II. Рассказы о лешем
Поверья о лешем издавна привлекали к себе внимание русских исследователей. Уже в конце XVIII и в самом начале XIX в. авторы трудов, посвященных мифологии славян, не только упоминают лешего как одного из наиболее распространенных образов "древнего баснословия", но указывают и на общность представлений об этом славянском демонологическом существе с мифологическими образами других народов, в частности с античными сатирами.
На протяжении XIX – XX вв. русские этнографы и фольклористы неоднократно останавливались на образе лешего, пересказывая поверья о нем, описывая его внешний вид и его действия. Сводки с этими данными мы находим в общеизвестных трудах А.Н. Афанасьева, С.В. Максимова, Д.К. Зеленина. В последние годы изучение русской демонологии как бы подытожил С.А. Токарев.
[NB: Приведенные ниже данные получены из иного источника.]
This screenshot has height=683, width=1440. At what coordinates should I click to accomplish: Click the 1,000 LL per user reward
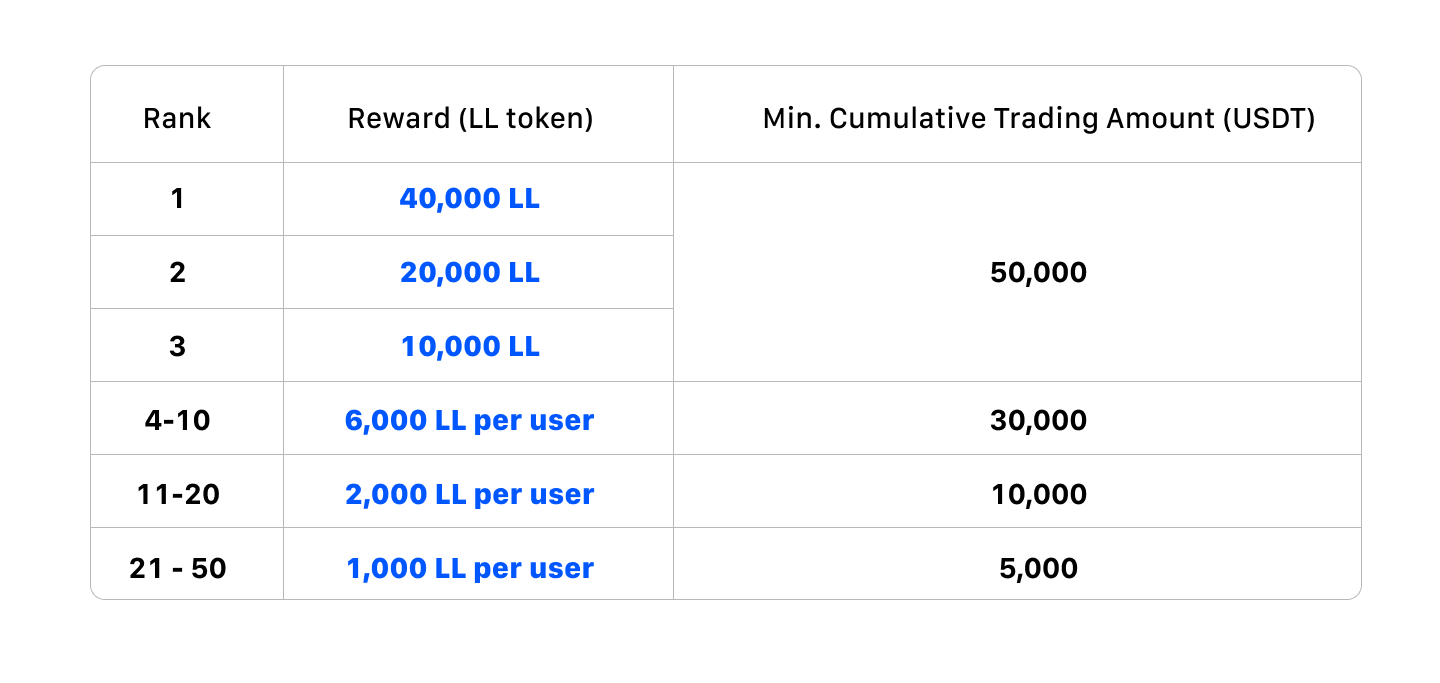[x=470, y=568]
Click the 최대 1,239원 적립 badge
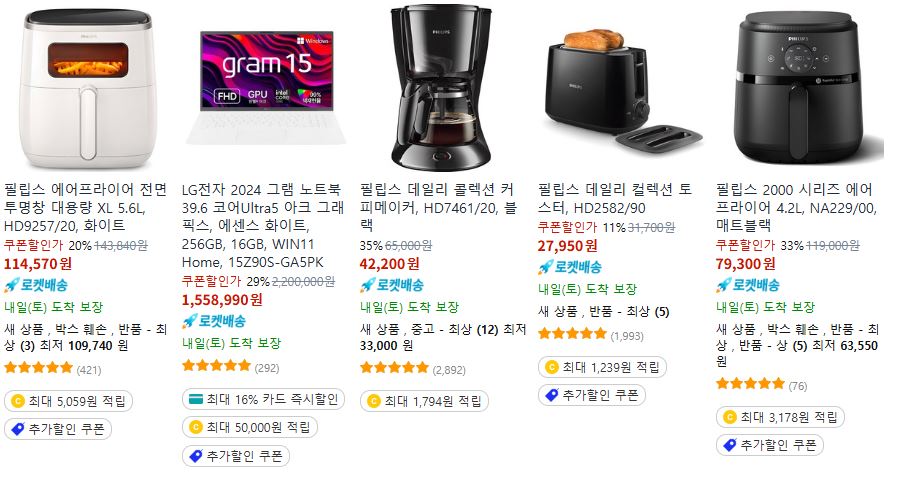 [602, 367]
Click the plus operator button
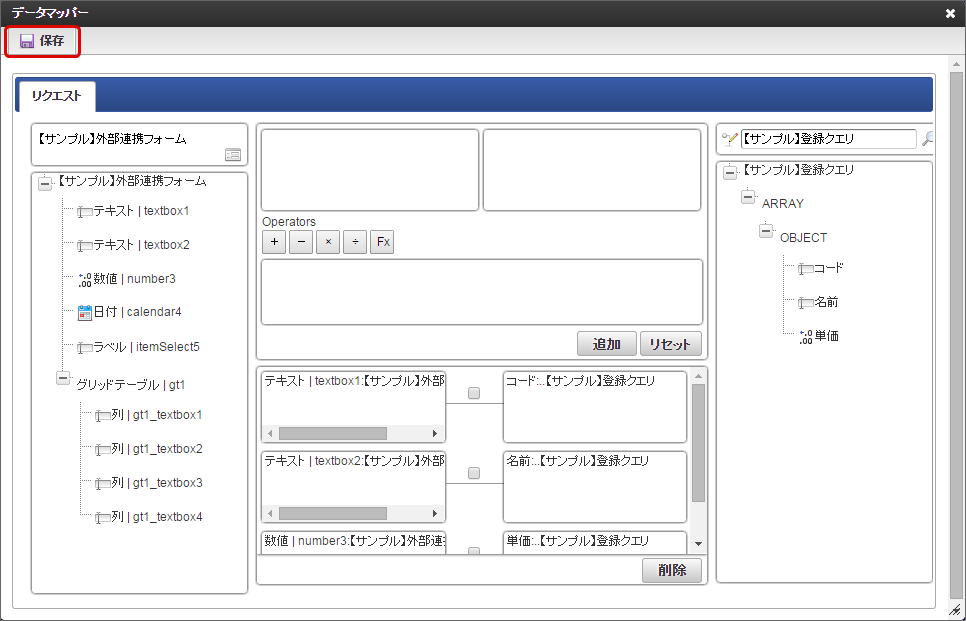Image resolution: width=966 pixels, height=621 pixels. pyautogui.click(x=274, y=242)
Русскими поверьями о лешем неоднократно интересовались и зарубежные ученые, например, немецкий исследователь Маннгардт, а в наше время – Л. Рёрих и Сл. Цешевич. Во всех этих paботах, относящихся к разному времени, написанных представителями разных научных направлений, подчеркивается общность образа лесного духа у разных народов и высказываются более или менее убедительные предположения о его происхождении. Одни исследователи считают его духом леса, порождением культа растительности, другие – хозяином леса, покровителем зверей и птиц. Последняя точка зрения убедительно мотивируется в работе Л. Рёриха.
Сравнительно поздний по своему происхождению антропоморфный образ русского лешего очень сложен и сочетает в себе элементы разных культов, однако черты повелителя лесного хозяйства действительно в нем доминируют. Недаром он нередко появляется в сопровождении стада волков, перегоняет с места на место зверье и птиц, охраняет лес от охотников и т.д.
Например, в поверьях Смоленской губернии, записанных в конце XIX в., подчеркивается, что лесовик – хозяин леса, что лесные звери ему подчинены. В каждом лесу, по убеждениям смоленских крестьян, был свой лесовик, он заключал договоры с охотниками.